Une responsabilité longtemps balayée par les César, qui se voulaient une célébration du glamour français, volontairement aveugle aux mécanismes de domination qui régnaient dans le milieu. Alain Terzian, qui a présidé l’Académie de 2003 jusqu’à son exclusion en 2020, estimait ainsi au sujet de l’affaire Weinstein que cela « ne pourrait pas se produire en France parce qu’en France, on est trop attaché au projet artistique pour se permettre ce genre de pratique ». Le producteur avait même tenté de confier la présidence de la cérémonie de 2017 à Roman Polanski, déjà accusé de viol par plusieurs femmes.

« Pendant longtemps, le cinéma et l’audiovisuel se sont sentis un petit peu à l’écart des droits de l’homme et des droits du travail », analyse Fanny De Casimacker, déléguée générale du Collectif 50/50, qui lutte pour l’égalité, la parité et la diversité dans l’industrie. « Il est temps d’affirmer que ce n’est plus possible et qu’on ne peut pas faire la promotion de crimes ou d’agissements répréhensibles par la loi. »

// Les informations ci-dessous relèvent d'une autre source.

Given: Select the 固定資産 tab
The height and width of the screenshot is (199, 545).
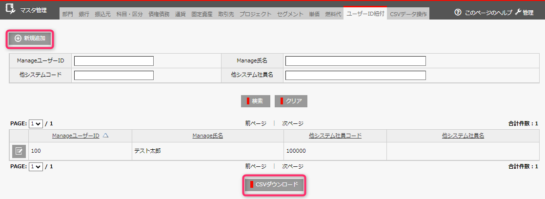Looking at the screenshot, I should click(x=202, y=14).
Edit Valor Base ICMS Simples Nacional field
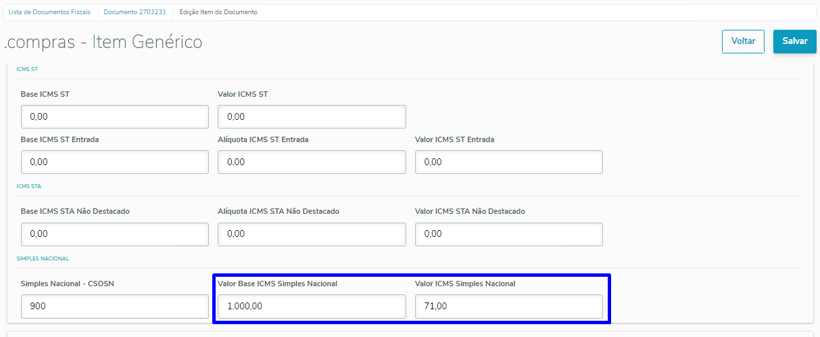 point(312,307)
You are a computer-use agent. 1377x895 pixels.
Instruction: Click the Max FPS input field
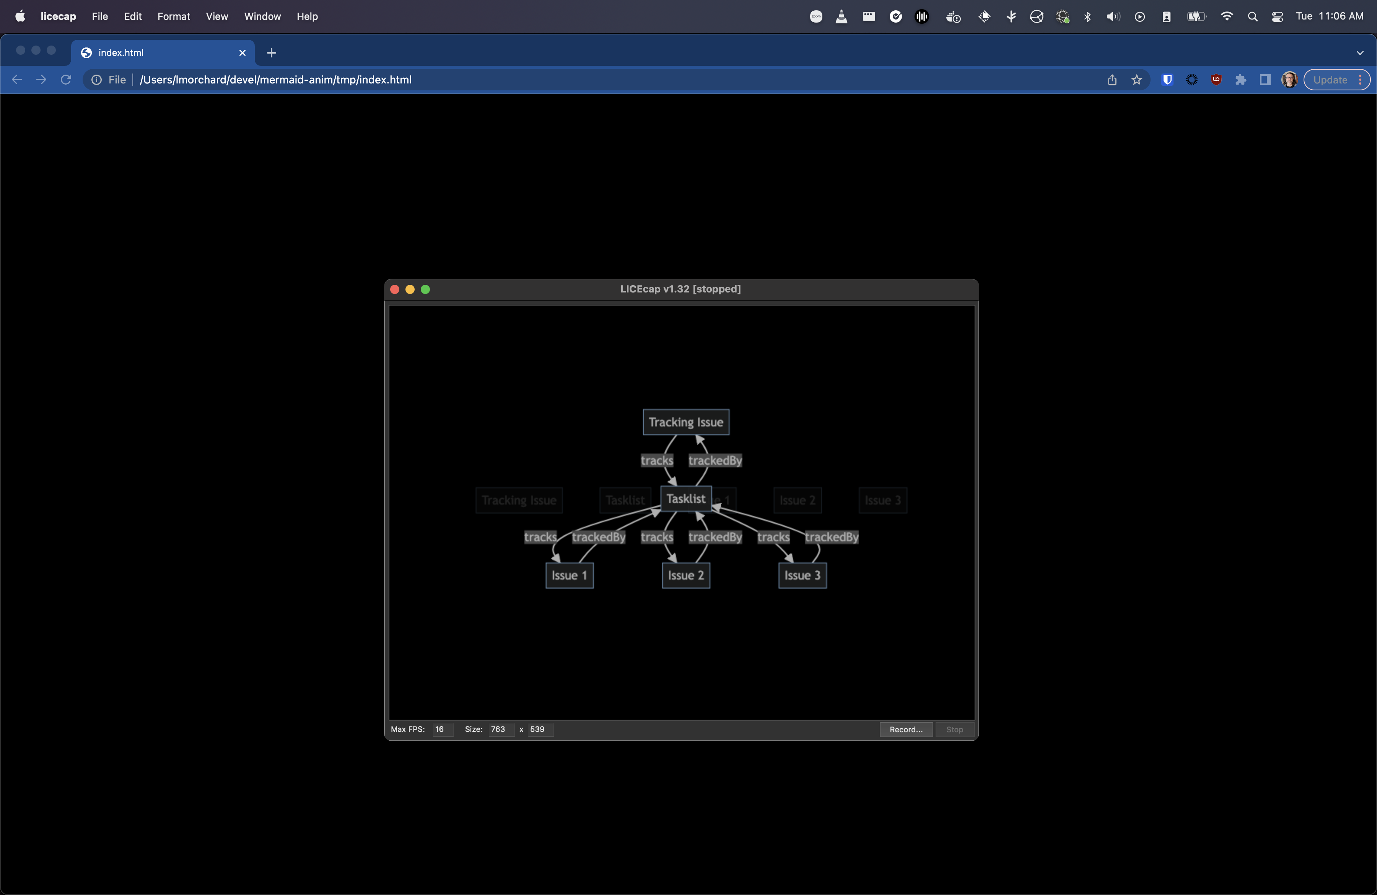coord(443,729)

« Avoir la place de prendre la parole »

Pour que les César prennent leurs responsabilités, il faut que la cérémonie mette de côté les paillettes pour offrir une tribune aux victimes. Mais si du côté des organisateurs on veut bien donner la parole, il faudra tout de même qu’elle soit « polie » et planifiée à l’avance. « D’abord, on fête le cinéma et on remet les récompenses. Ensuite, tout le monde peut tout dire à partir du moment où il est attendu et invité sur scène. Évidemment, il faut respecter une certaine politesse et bienséance », a expliqué Gérald-Brice Viret, le directeur général des antennes et des programmes de Canal +, au Parisien. Avant de prévenir : « toute intervention qui n’est pas prévue dans le cadre des remettants ou de ceux qui vont recevoir les prix sera coupée à l’antenne. »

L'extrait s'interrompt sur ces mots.